The diagnostic algorithm should rule out non-biliary causes of right upper quadrant pain.

The biliary causes of PCS include CBD stones, inflammatory stricture of the papilla and lesions of the cystic duct stump (45) with the most common cause retained common bile duct stone (46).

Ultrasound and LFTs are first-line tests in PCS. If the CBD on US is ≥10 mm, but no cause is identified, MRCP should be performed (47).

As retained CBD stone is the most common cause of PCS, many authors consider ERCP is the principal method of diagnosis and should be performed in all patients with persistent symptoms after cholecystectomy (48-51).

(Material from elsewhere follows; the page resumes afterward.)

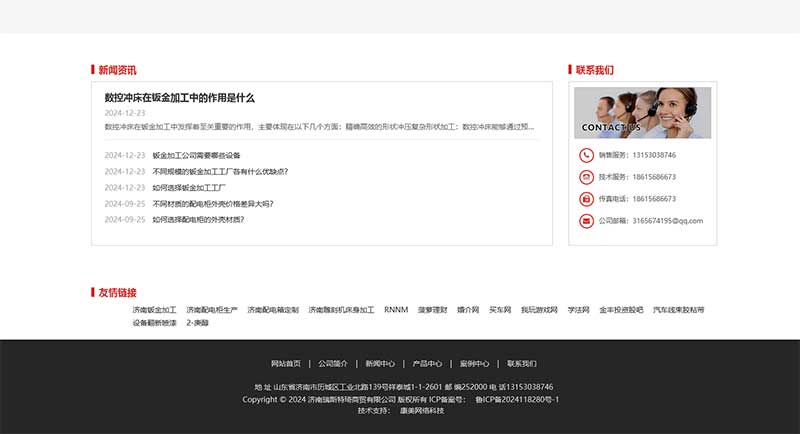Open news 如何选择配电柜的外壳材质
The image size is (800, 434).
(198, 220)
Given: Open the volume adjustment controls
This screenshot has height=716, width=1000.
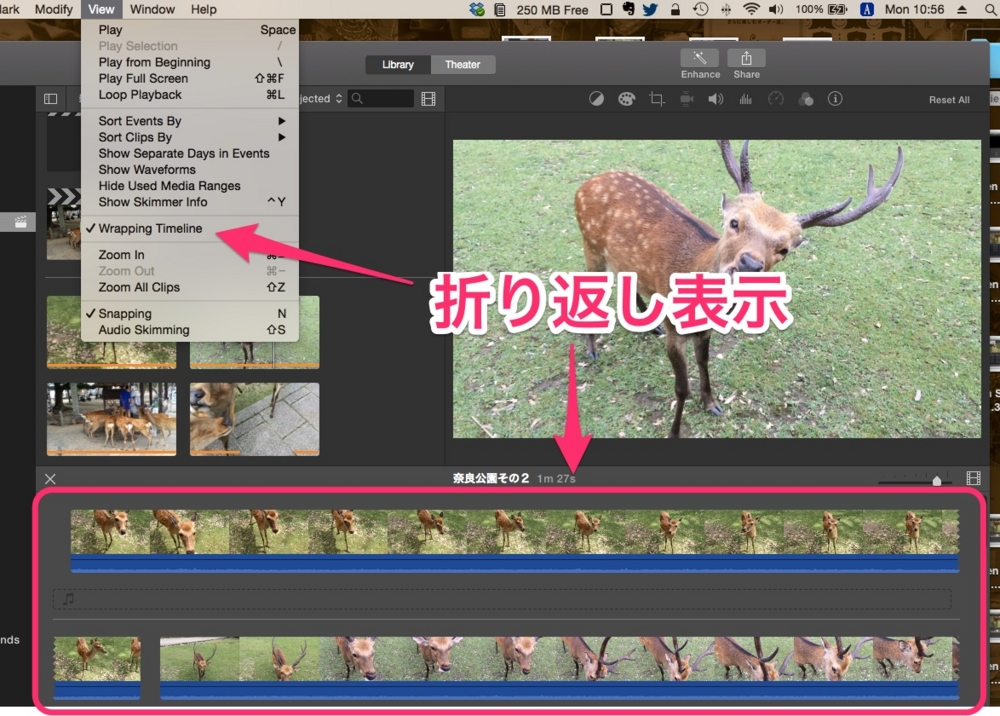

Once the patient has been diagnosed with cystic duct or gall bladder remnant stones, surgical excision should be undertaken to avoid potentially life-threatening complications, such as carcinoma, recurrent cholangitis, mucocele, recurrent cholelithiasis with gross dilatation of remnant, and Mirizzi syndrome (52-53).

Summary

Laparoscopic cholecystectomy has been accepted as a safe and feasible approach to acute cholecystitis but is technically more demanding than in elective cases. Laparoscopic subtotal cholecystectomy can be a good option in the context of acute inflammation since a potentially hazardous dissection of Calot’s triangle is avoided; however, it is not risk free and the surgeons should be aware of the risks and complications of the procedure.